Another example of an agency with a “strict” restraint is the Georgia Department of Community Health, which employs three methods of control over employee speech to the media: (1) the agency’s public-facing website, (2) its “Style Guide” employee manual, and (3) guidance on the agency’s intranet. The agency’s website simply states that the agency’s Communications Office coordinates all media inquiries. The “Style Guide” further declares that “Communications is the agency’s first and only point of contact for the news media,” then provides a phone number that members of the media may call. The intranet, which is for agency employees only, provides that “the [Communications] Office handles all media and public relations for the Department,” and that “all external materials . . . must be reviewed and approved by Communications.” It then provides an option to “submit a Communication for review.”
The agencies that, according to our classification, impose “strict” restraints on employees’ speech to the media are:
- Department of Community Health, including State Health Benefit Plan
- Department of Corrections
- Department of Early Care & Learning
- Department of Education
- Employees’ Retirement System
- Division of Family & Children Services
- Financing & Investment Commission
- Department of Human Services
- Board of Pardons & Paroles
- Department of Public Health
- Department of Public Safety
- Public Service Commission
“Discretionary” Restraints (9 agencies)
We define “discretionary” restraint to mean policies or guidance where other employees besides the CO may speak with the media, but only once they’ve communicated with the CO. Usually, the policy requires the employees to get approval from the CO. In this way, the CO has the authority to decide when and what employees may say in each scenario. For example, Georgia’s Department of Community Supervision has a “discretionary” policy titled, “Communication with the Media, Public, and Elected Officials.” It states that “employees shall not respond to requests or inquiries from nor initiate contact with the media without prior authorization from the Director of External Affairs.”
However, there is a subsection of agencies with discretionary policies that are slightly more lenient in their requirements. These agencies require only that the employee notify the CO of a media request, but do not necessarily require that the employee get approval before responding. For example, Georgia’s Department of Agriculture (DOA)’s “Media and Communications Policy” states that “employees must immediately notify the Communications Division any time a request or inquiry of any kind is received from any news or media organization.” However, “any printed or digital material distributed to the public that is representative” of the DOA must get approval from the Communications Division prior to the distribution. Other information shared by DOA employees appears to only require notification.
“Discretionary” policies or guidance governing employees speaking with the media can be found in:
- City of Atlanta
- Department of Agriculture
- Department of Audits and Accounts
- Department of Behavioral Health & Development
- Department of Community Affairs
- Department of Driver Services
- Prosecuting Attorneys’ Council
- Student Finance Commission
- Department of Veterans Service
“Blended” Restraints (7 agencies)
Some Georgia state agencies have a blend of “strict” and “discretionary” policies, depending on the subject matter of the media inquiry. For example, the Georgia Department of State requires that all media requests be directed to, or authorized by, the Front Office/Press Office — seemingly a “strict” restraint. However, that policy also pre-authorizes employees “acting in their official position capacity in the performance of their assigned duties” to engage with media within the “scope defined by their respective departments” so long as it adheres to all Department of State policies and guidelines — a feature of “discretionary” media policies.
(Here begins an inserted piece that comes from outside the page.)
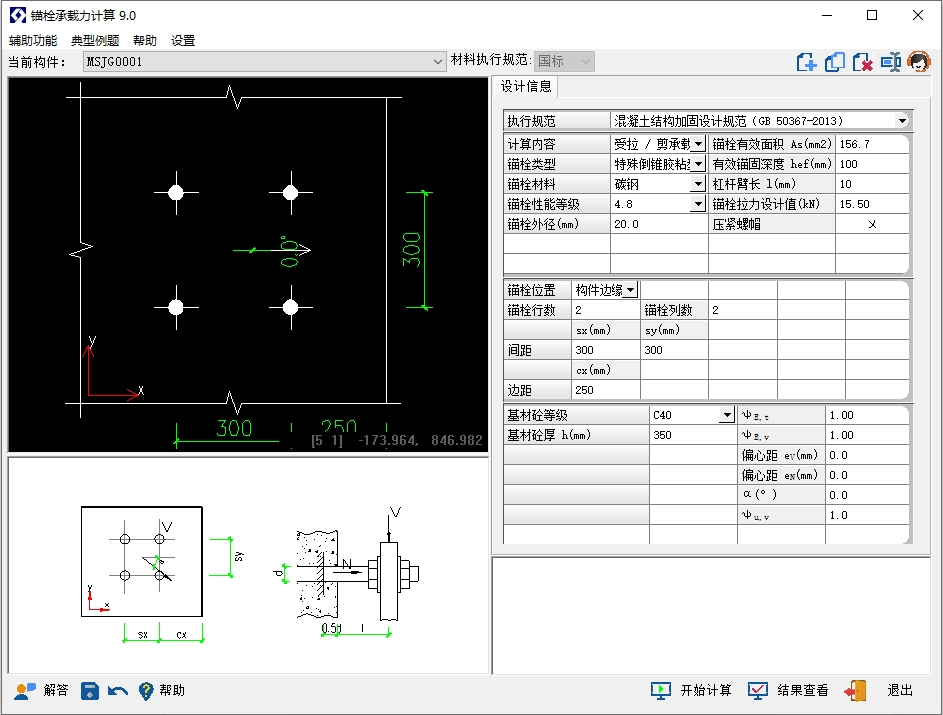Image resolution: width=943 pixels, height=715 pixels.
Task: Open the 基材砼等级 C40 dropdown
Action: 726,415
The greater number of “blended” policies have slightly tighter controls than the Department of State: they generally allow employees to speak if given authorization, but tightly control speech about certain sensitive subject matter, usually matters of criminal law. For example, the Department of Juvenile Justice’s policy allows employees to speak with prior approval except when the request comes from a government official or when it comes from the media and regards any of eighteen potential incident types. Another, simpler example is the Office of the Inspector General, which requires employees to keep confidential all restricted record information or information obtained in their official capacities.
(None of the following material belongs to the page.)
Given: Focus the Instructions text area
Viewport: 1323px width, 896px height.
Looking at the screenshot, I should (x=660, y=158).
The following agencies feature “blended” media policies:
- Department of Community Supervision
- Department of Corrections
- Department of Emergency Management & Homeland Security
- Office of the Inspector General
- Bureau of Investigation
- Department of Juvenile Justice
- Department of State
No Responsive Policies (9 agencies)
There are a number of Georgia state agencies that appear to have no policy, guidance, or other rule regarding employee contact with the media — or at least no policies or guidance that their respective Open Records Officers believed to be responsive to our requests. These include:
- State Accounting Office
- Office of the Attorney General (Department of Law)
- Department of Revenue
- University System of Georgia
- Department of the Treasurer
- Soil and Water Conservation Commission
- Department of Forestry
- Public Defender Council
- Tax Tribunal
If you have a concern that your governmental employer is restricting your speech on matters of public concern when your speech is not made pursuant to your official duties or job responsibilities, you may contact the First Amendment Clinic for consultation at: http://firstamendment.law.uga.edu/contact/.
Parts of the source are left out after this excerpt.